Mr Grandi said that he recently met officials to discuss the logistics of the programme, which will be run over five years and was announced at the Leaders’ Summit on Refugees in September.

“It’s a new operation for this region and it’s very interesting,” he said. “There will be selection criteria, logistical aspects to be figured out, registration – many technical aspects. It takes time.”

When the crisis began in Syria, the UAE was already home to 115,000 Syrians.

Since then more than 123,000 Syrians have moved to the Emirates, Reem Al Hashimy, Minister of State for International Cooperation, told the Leaders’ Summit at the UN in New York.

Mr Grandi warned that as the clock ticks, conditions in Syria are getting worse. “We are very far from the political solution yet and this is the key to everything else.

“All those who are fighting and their supporters are still pursuing a military solution and I think, almost six years in, by now people should have understood that there will be no military solution in that country.”

The recent bombings of hospitals in Aleppo and air strikes on civilians should be an urgent wake-up call for politicians to push for lasting ceasefire and peace agreements, Mr Grandi said.

“It is indescribable what is happening there.
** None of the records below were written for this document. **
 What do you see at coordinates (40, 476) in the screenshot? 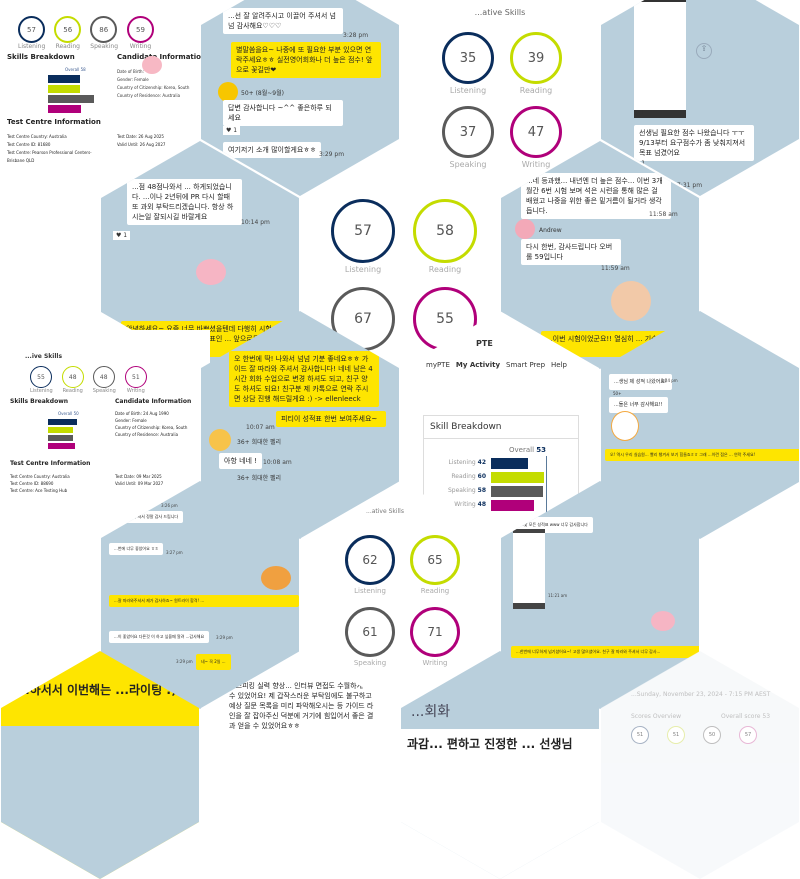
I see `centre-country: Test Centre Country: Australia` at bounding box center [40, 476].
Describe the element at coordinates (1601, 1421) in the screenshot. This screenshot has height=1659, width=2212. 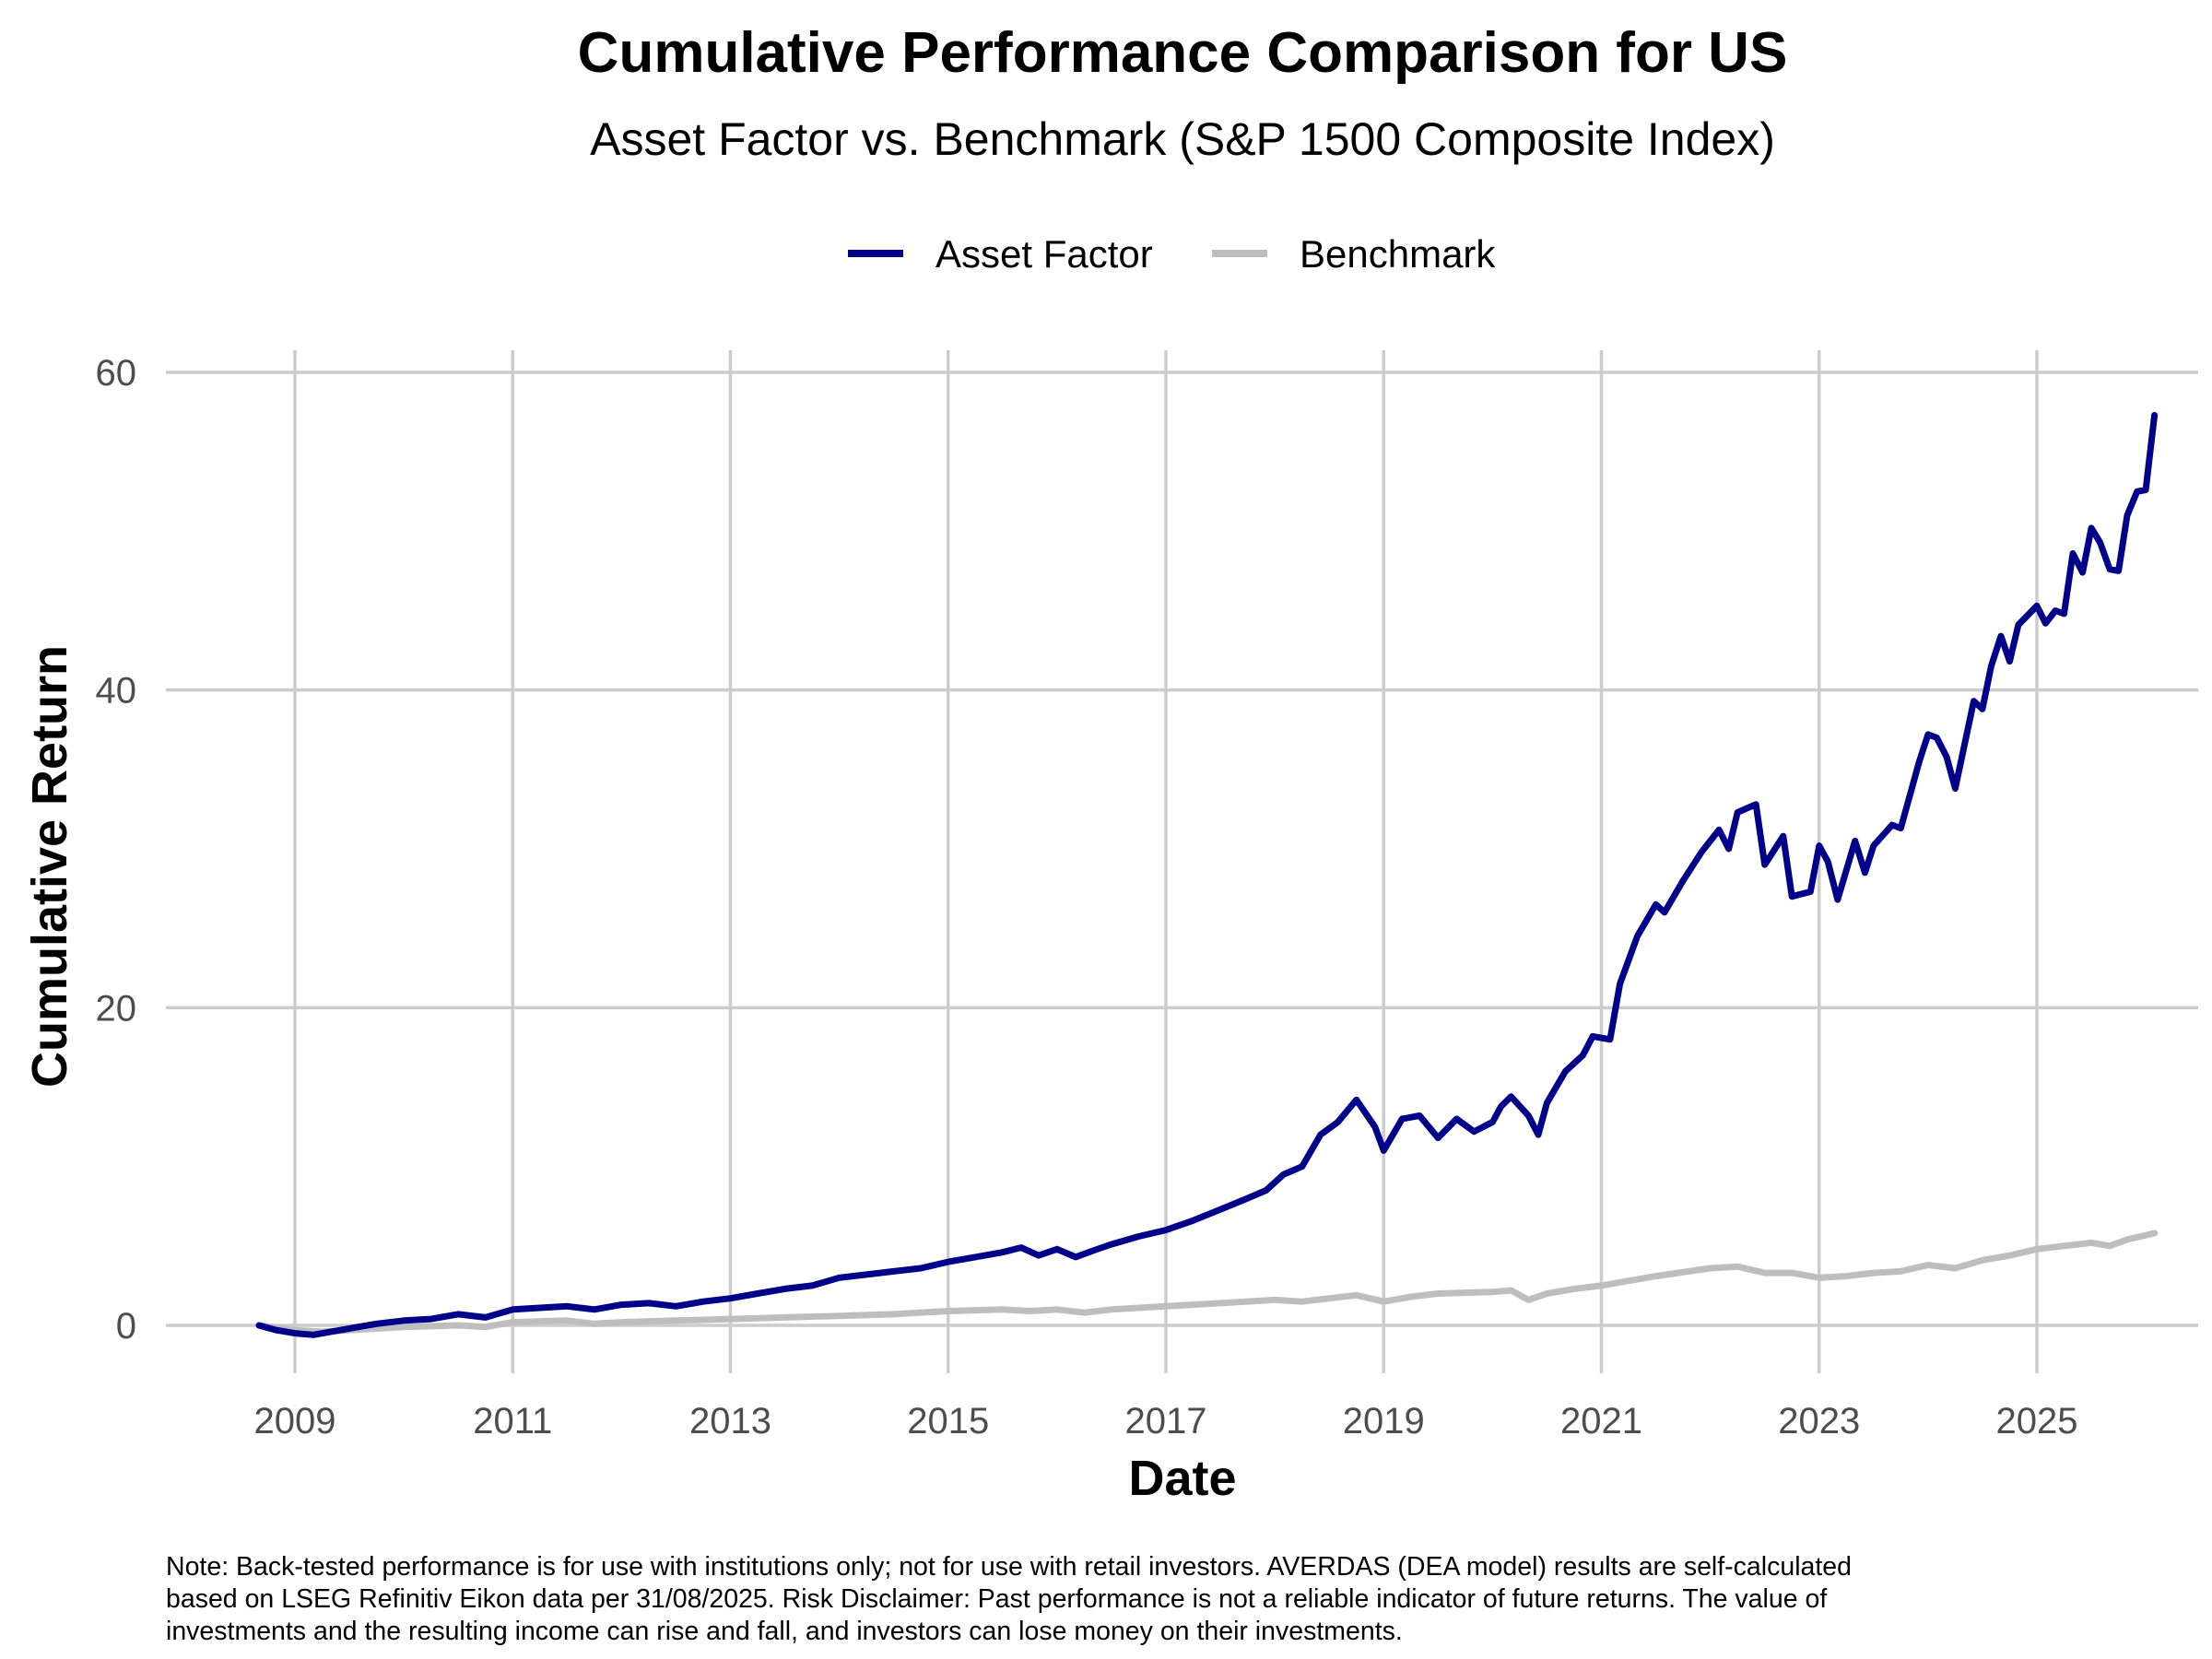
I see `x-tick-label: 2021` at that location.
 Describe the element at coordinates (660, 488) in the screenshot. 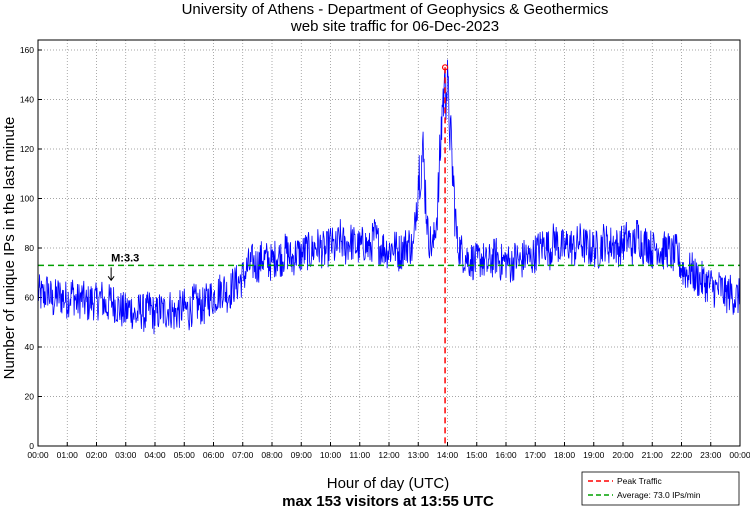

I see `legend: Peak Traffic Average: 73.0 IPs/min` at that location.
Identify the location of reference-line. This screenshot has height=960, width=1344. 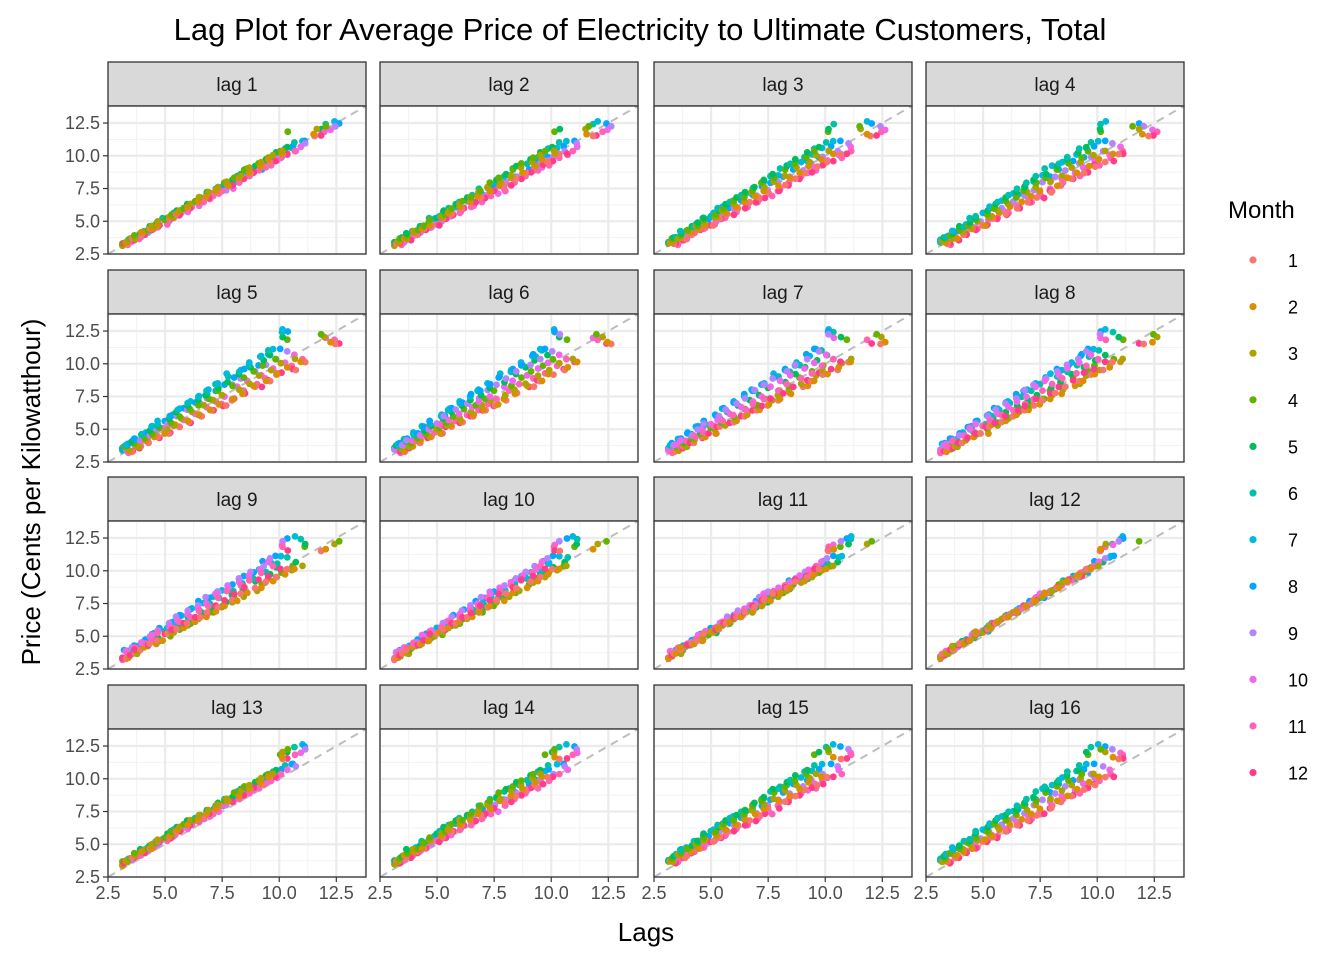
(1055, 595).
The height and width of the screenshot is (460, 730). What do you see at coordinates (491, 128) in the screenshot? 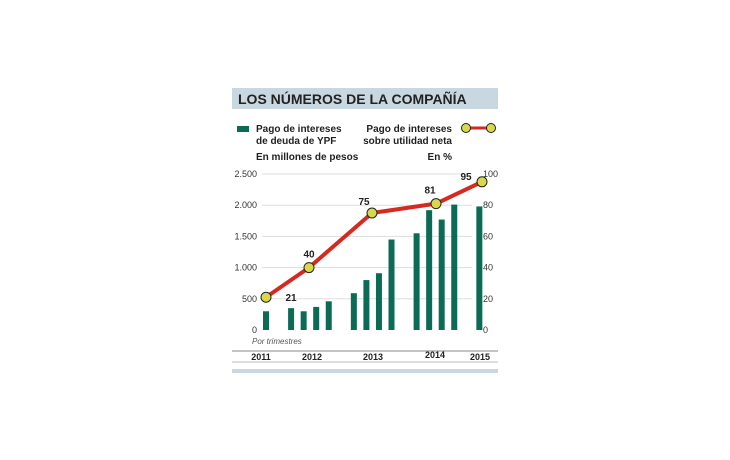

We all saw the images of hospitals being bombed and civilians being targeted and children being killed, being terrified.

“How can political leaders not be convinced by that and not come to the necessary compromises that are compulsory in any peace agreement?”

Mr Grandi disputed criticism from the West that countries in the GCC were not doing enough to share global responsibility of the Syrian refugee crisis.

“There is a very large current of generosity in this region that is not well known,” he said. “It operates in different ways from western generosity.”

Mr Grandi said much of the humanitarian aid from this region was channelled “in very substantive terms” through foundations, charities and people.

“There is no recipe for how aid should be structured and I think that we have learnt over the years to adapt to the manner to which aid is administered in this region with very good results.”

Since the start of the conflict in 2011, more than 6.5 million people have been displaced inside Syria while about 4.8 million have sought refuge in neighbouring countries, the UN Refugee Agency said.

“This is also a difference from other parts of the world,” Mr Grandi said of the large Syrian population. “Their remittances have been a very important part of the support that went back to their people – just like the Palestinians for a long time and just like other people from poorer countries that come here to work.

“So I think this is something that you cannot compare. Not all of the world is the same.”